◆ Direction
Give these lines as a Markdown table with the columns Row and Line, skipping blank lines and leaving out the pictures.

◆ Provided data
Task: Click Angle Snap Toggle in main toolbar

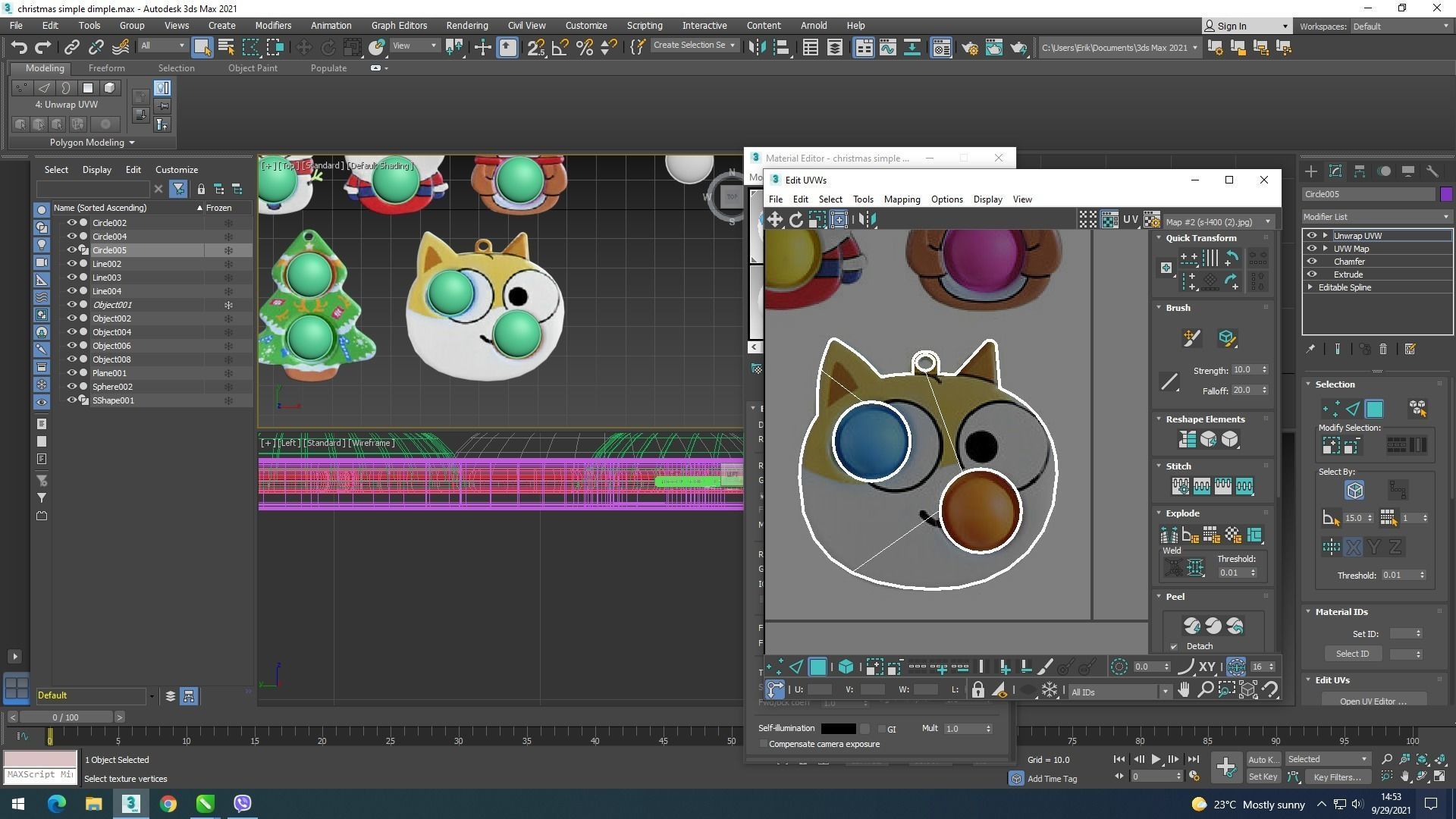Action: point(560,48)
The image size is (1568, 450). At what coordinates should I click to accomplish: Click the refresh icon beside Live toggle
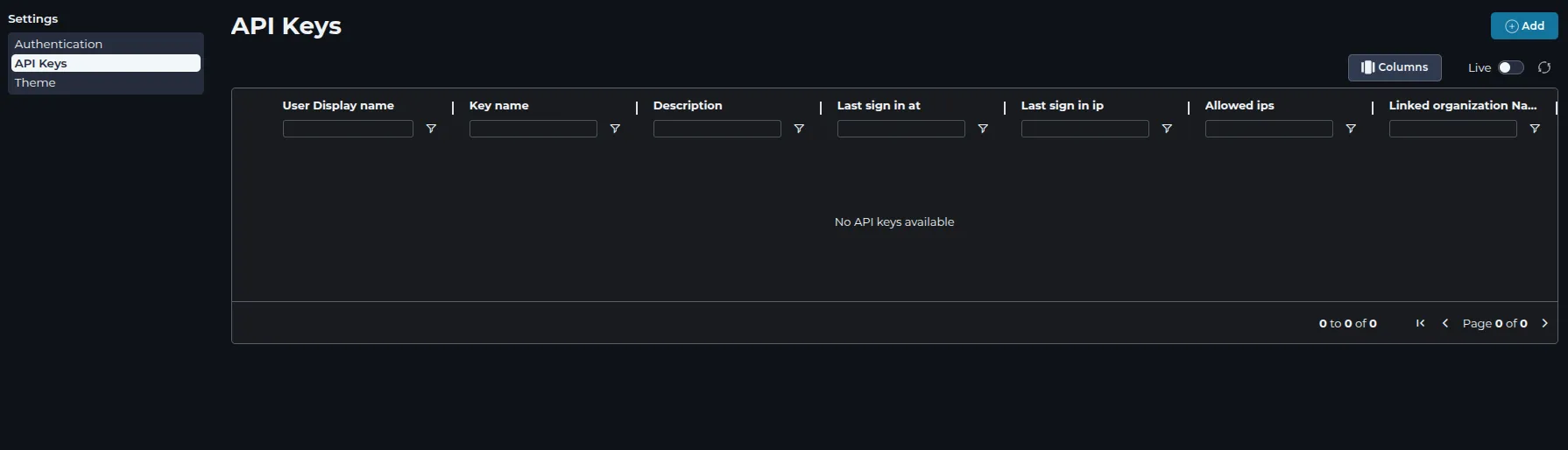click(1544, 67)
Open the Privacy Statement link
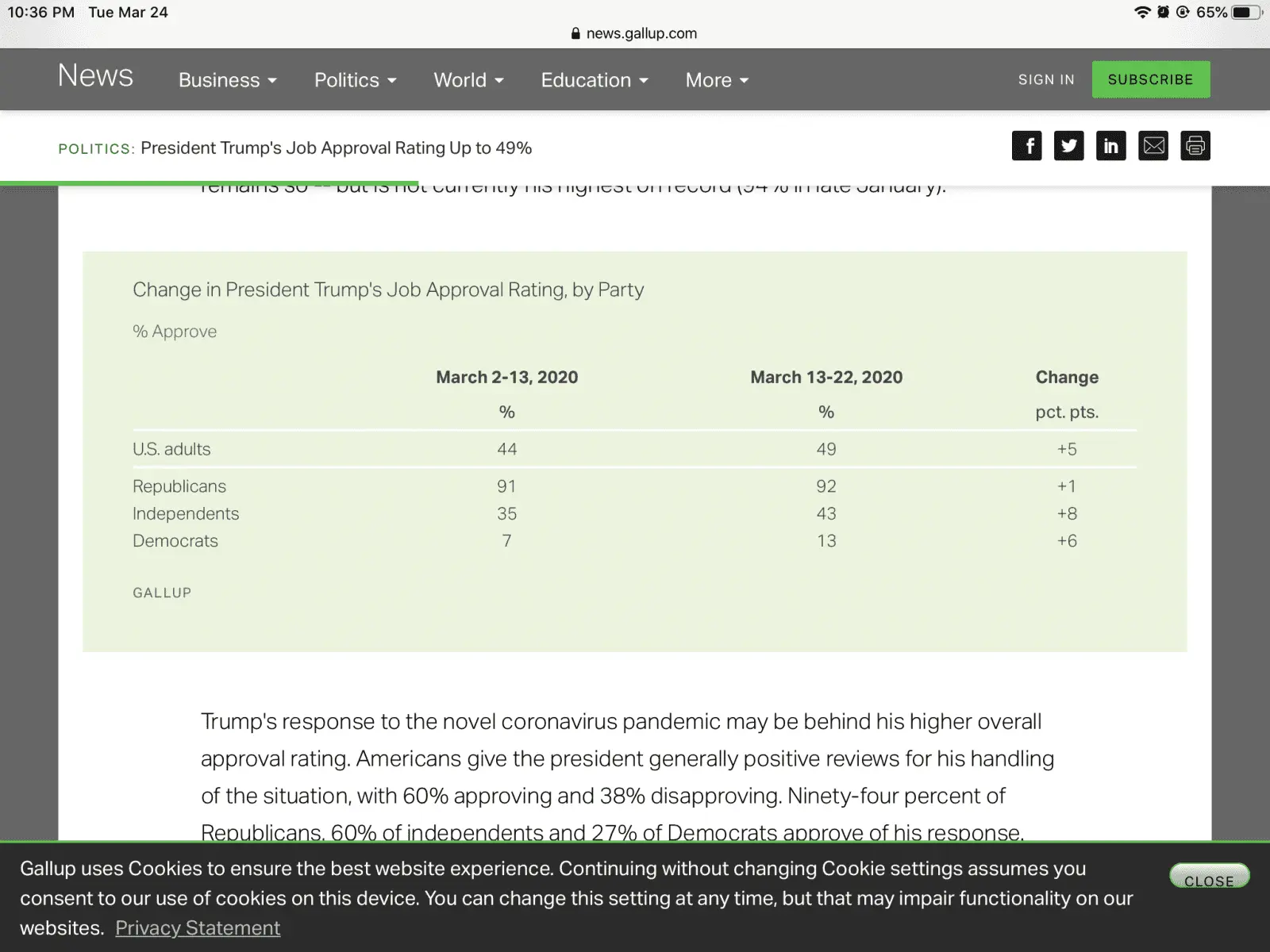Image resolution: width=1270 pixels, height=952 pixels. tap(198, 928)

◆ Output of the exercise
| Row | Line |
|---|---|
| 1 | Task: Click Angle Snap Toggle in main toolbar |
| 2 | Action: point(560,48) |
| 3 | The image size is (1568, 450). At what coordinates should I click to accomplish: Click the refresh icon beside Live toggle |
| 4 | click(1544, 67) |
| 5 | Open the Privacy Statement link |
| 6 | Image resolution: width=1270 pixels, height=952 pixels. tap(198, 928) |